On (1): Residence law

According to Section 20 AufenthG (German residence law), a foreign national can be given a residence permit for the purpose of conducting research, if s/he has signed a valid hosting agreement with a research institution to conduct a research project. This also includes a requirement to hold valid health insurance. The features of this health insurance coverage must essentially be equivalent to German statutory health insurance (and/or long-term care insurance). Variations in individual benefits are permissible. Health insurance coverage must be unlimited or renew automatically. The "minimum requirement" in the Erasmus Mundus Programme does not pertain here and is thus irrelevant to the Immigration Office in charge.

On (2): Mandatory health insurance

The basic premise of health insurance according to SGB V is that anyone who legally resides in Germany is covered by health insurance and is legally entitled to be accepted by a statutory or private insurance carrier in any event. Which form of insurance is required or may be chosen in each individual case depends on various factors. They are as follows:

  • Current employment according to Section 7 SGB IV yes or no (a);
  • Exceeding the annual salary limit according to Section 6 SGB V (b);
  • An overlapping of international laws according to Article 12 EC, regulation no. 883/2004, an international agreement, or article 5 SGB IV (c).

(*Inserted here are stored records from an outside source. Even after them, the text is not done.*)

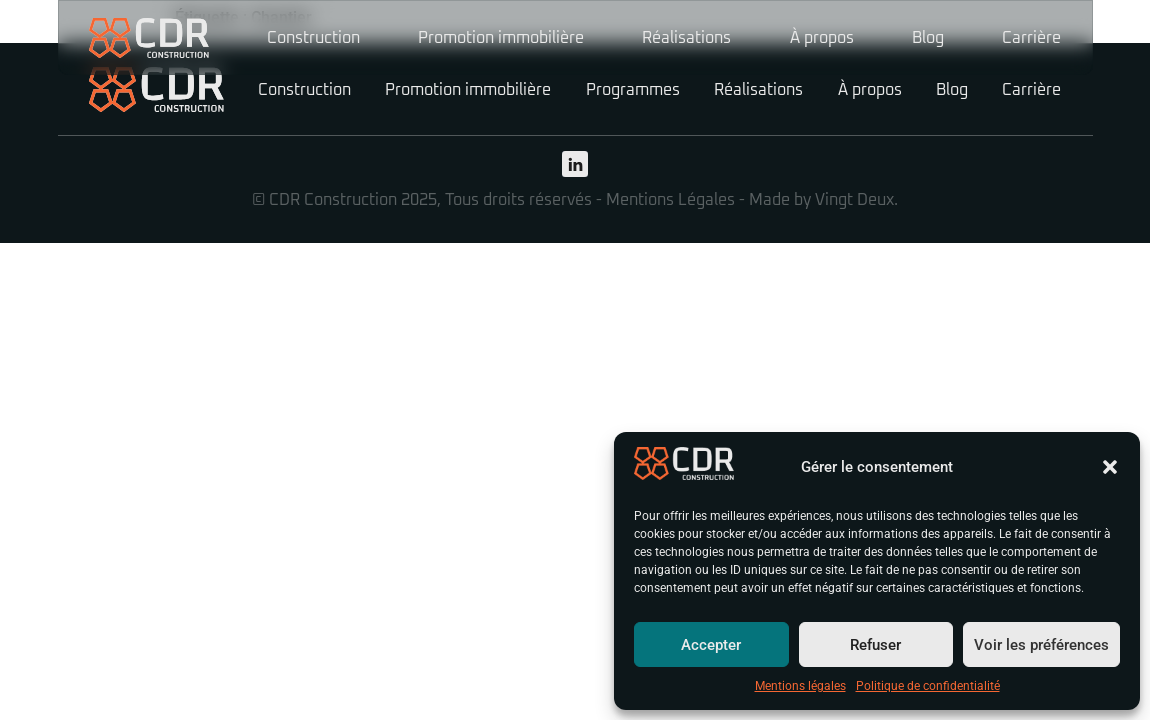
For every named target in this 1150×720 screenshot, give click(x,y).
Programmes (633, 90)
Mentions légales (800, 686)
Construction (313, 38)
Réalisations (686, 38)
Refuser (875, 645)
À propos (822, 38)
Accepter (711, 645)
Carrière (1031, 38)
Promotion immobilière (501, 38)
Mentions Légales (670, 200)
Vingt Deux (854, 200)
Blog (928, 38)
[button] (1110, 467)
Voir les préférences (1041, 645)
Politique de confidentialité (928, 686)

On (3): European regulations on the Erasmus Mundus Programme for institutions and persons participating

European regulations on the Erasmus Mundus Programme pertain only to the relationship between the European Union, its institutions, the participating universities and research institutions, and the participating persons. They have no effect – neither positive nor negative – on residence law or health insurance legislation.

Therefore, any regulations contained in the "Resolution No 1298/2008/EC of the European Parliament and of the Council of 16 December 2008 establishing the Erasmus Mundus 2009-2013 action programme for the enhancement of quality in higher education and the promotion of intercultural understanding through cooperation with third countries" only abstractly affect the individual prerequisites stipulated (Article 6, paragraph 2 of the document), but not the type or components of health insurance. The "minimum requirements" for health insurance are thus, in the present situation, irrelevant to questions of residence law and German mandatory health insurance coverage. Nonetheless, these regulations (which have primarily been designed for students, but also for scholarship recipients) do, indeed, assume more comprehensive coverage than is provided by domestic health insurance. However, these regulations only apply to participation in the programme, not the acquisition of a residence permit in relation to the necessity for health insurance according to Sections 9c, 20 AufenthG (German residence law).